If one of our product candidates receives marketing approval, and we or others later identify undesirable side effects or adverse events, potentially significant negative consequences could result, including but not limited to:
•regulatory authorities may suspend, limit or withdraw approvals of such product;
•regulatory authorities may require additional warnings on the label, including “boxed” warnings, or issue safety alerts and other safety information about the product;
•we may be required to change the way the product is administered or conduct additional studies or clinical trials;
•we may be required to create a Risk Evaluation and Mitigation Strategy (REMS), which could include a medication guide outlining the risks of such side effects for distribution to patients, a communication plan for healthcare providers and/or other elements to assure safe use;
•the product may become less competitive;
•we may be subject to fines, injunctions or the imposition of criminal penalties; and
•we could be sued and held liable for harm caused to patients.
Any of these events could seriously harm our business.

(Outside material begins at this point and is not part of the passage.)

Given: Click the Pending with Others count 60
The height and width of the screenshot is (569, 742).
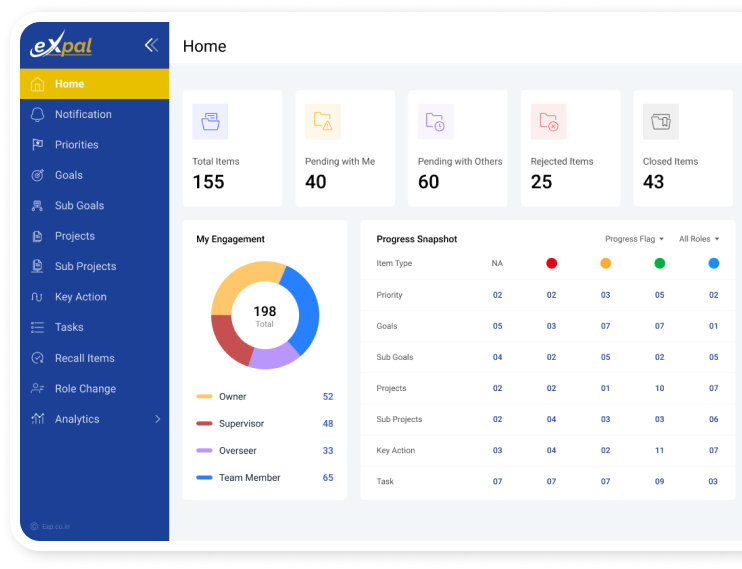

We may face competition from companies with greater financial, technical and marketing resources than our own.
The pharmaceutical industry is competitive and subject to rapid technological change. Our potential competitors include large pharmaceutical companies, which have greater clinical, marketing and sales resources than our own and may develop and commercialize medications that are superior to and less expensive than ours, which could negatively affect our financial results.
We need to increase the size of our organization and may experience difficulties in managing growth.

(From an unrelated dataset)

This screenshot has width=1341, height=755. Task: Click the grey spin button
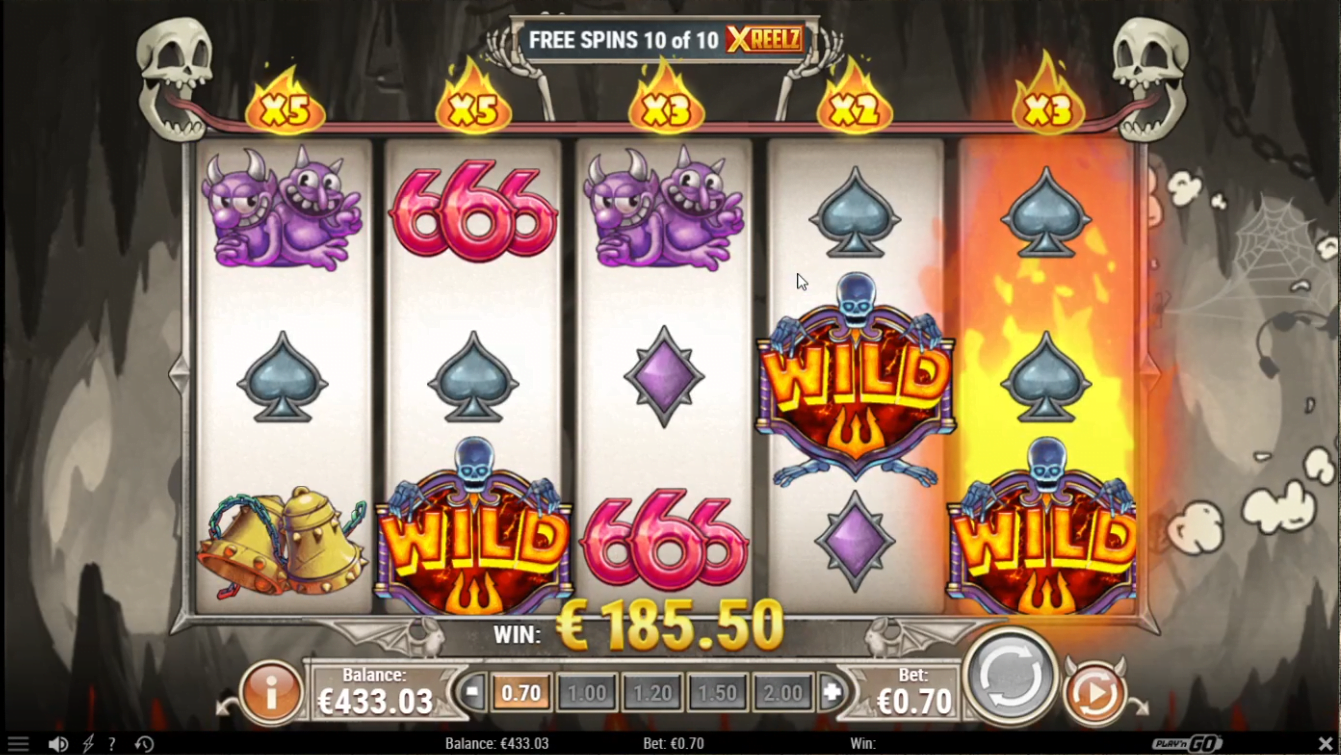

Our commercial and research and development efforts are constrained by our limited administrative, operational and management resources. To date, we have relied on a small management team. Growth will impose significant added responsibilities on members of management, including the need to recruit and retain additional employees. Our financial performance and ability to compete will depend on our ability to manage growth effectively. To that end, we must:
•manage our sales and marketing efforts, clinical trials, research and manufacturing activities effectively;
•hire more management, clinical development, administrative and sales and marketing personnel; and
•continue to develop our administrative systems and controls.